As has become customary over the years when F1 pitches up for the Spanish Grand Prix at Barcelona's Circuit de Catalunya, the teams this weekend will be introducing a raft of updates - with the exception of Haas.
Steiner has revealed his team will not be unveiling what he has described as a "substantial" upgrade until the 12th race of the year in France.
"We've made a plan [as to] why we are doing this, so we go along with our plan," said Steiner. "We won't jump on what other people do and react to it.
"You will see when we bring the upgrade it will be everywhere. It will make a nice package - I wouldn't say everywhere, that's an exaggeration but quite a big one.
"It's not just a turning vane, or something like this, it's quite a few changes. It's substantial."
Mazepin exit not to blame
Before the start of the season, and following Russia's invasion of Ukraine, Haas took the decision to follow the sanctions imposed by other sports and businesses.
Despite considerable revenue from sponsor Uralkali, Russia's largest potash fertiliser producer overseen by Dmitry Mazepin who paid for son Nikita's F1 seat with the team, Haas opted to sever all ties with both the company and driver.
The suggestion is Mazepin's departure has had a major knock-on effect in terms of Haas' budget and the introduction of upgrades.
Asked initially whether the team was being hamstrung by the $140million budget cap this year, Steiner replied: "It's not the budget cap, it's the budget."
As to whether Mazepin's departure had played a key role in that, Steiner insisted: "No. Our budget has stayed the same."
Haas to avoid pain without upgrades
Following Haas' fine start to the season, with the team scoring 15 points, it is likely it
could now fall behind its rivals before delivering its own upgrade plan in France.

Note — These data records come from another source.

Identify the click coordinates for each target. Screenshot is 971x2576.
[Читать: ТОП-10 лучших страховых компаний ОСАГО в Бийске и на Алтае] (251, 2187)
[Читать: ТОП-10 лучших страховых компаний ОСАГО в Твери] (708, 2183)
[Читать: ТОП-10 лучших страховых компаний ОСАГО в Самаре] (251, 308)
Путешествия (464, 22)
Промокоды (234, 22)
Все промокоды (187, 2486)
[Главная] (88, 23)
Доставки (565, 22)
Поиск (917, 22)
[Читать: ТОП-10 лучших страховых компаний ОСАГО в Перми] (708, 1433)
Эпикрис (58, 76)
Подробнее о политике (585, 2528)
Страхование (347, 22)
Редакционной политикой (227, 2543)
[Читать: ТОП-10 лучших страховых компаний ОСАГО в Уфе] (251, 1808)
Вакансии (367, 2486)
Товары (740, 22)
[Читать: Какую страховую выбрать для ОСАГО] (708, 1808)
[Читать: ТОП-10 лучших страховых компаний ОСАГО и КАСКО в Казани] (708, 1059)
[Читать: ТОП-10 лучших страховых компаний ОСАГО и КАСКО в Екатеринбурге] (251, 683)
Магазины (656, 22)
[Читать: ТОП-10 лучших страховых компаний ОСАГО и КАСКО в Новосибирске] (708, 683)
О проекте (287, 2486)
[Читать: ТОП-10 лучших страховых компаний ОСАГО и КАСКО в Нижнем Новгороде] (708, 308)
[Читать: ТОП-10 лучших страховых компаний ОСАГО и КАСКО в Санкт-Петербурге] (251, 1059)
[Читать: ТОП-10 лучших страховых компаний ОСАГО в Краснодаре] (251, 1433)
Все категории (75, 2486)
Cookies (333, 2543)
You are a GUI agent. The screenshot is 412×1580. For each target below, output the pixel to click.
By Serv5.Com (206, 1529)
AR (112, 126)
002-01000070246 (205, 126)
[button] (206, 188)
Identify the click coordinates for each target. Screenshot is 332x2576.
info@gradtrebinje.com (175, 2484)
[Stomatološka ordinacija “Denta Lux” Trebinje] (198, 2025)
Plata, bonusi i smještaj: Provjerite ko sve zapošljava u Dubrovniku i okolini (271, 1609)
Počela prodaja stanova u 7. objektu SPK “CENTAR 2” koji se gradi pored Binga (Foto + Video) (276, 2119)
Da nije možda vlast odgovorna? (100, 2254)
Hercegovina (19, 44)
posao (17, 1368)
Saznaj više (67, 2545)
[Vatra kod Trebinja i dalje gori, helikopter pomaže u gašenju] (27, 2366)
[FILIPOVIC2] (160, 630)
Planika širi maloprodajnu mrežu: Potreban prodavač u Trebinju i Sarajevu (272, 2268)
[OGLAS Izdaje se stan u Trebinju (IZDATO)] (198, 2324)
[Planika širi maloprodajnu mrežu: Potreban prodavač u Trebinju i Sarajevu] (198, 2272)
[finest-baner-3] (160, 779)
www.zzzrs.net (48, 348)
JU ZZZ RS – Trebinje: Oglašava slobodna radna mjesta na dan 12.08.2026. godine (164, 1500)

Steiner, however, feels there is enough in the car at present to keep Kevin Magnussen and Mick Schumacher fighting in the midfield.
"I think we shouldn't have pain otherwise we would have brought the upgrade earlier," assessed Steiner.
"I've said before it was a conscious decision to do this because I think we can get enough out of what we've got.
"And again, I don't know what the others are bringing. There is a big announcement of big upgrades but I don't know how good they are."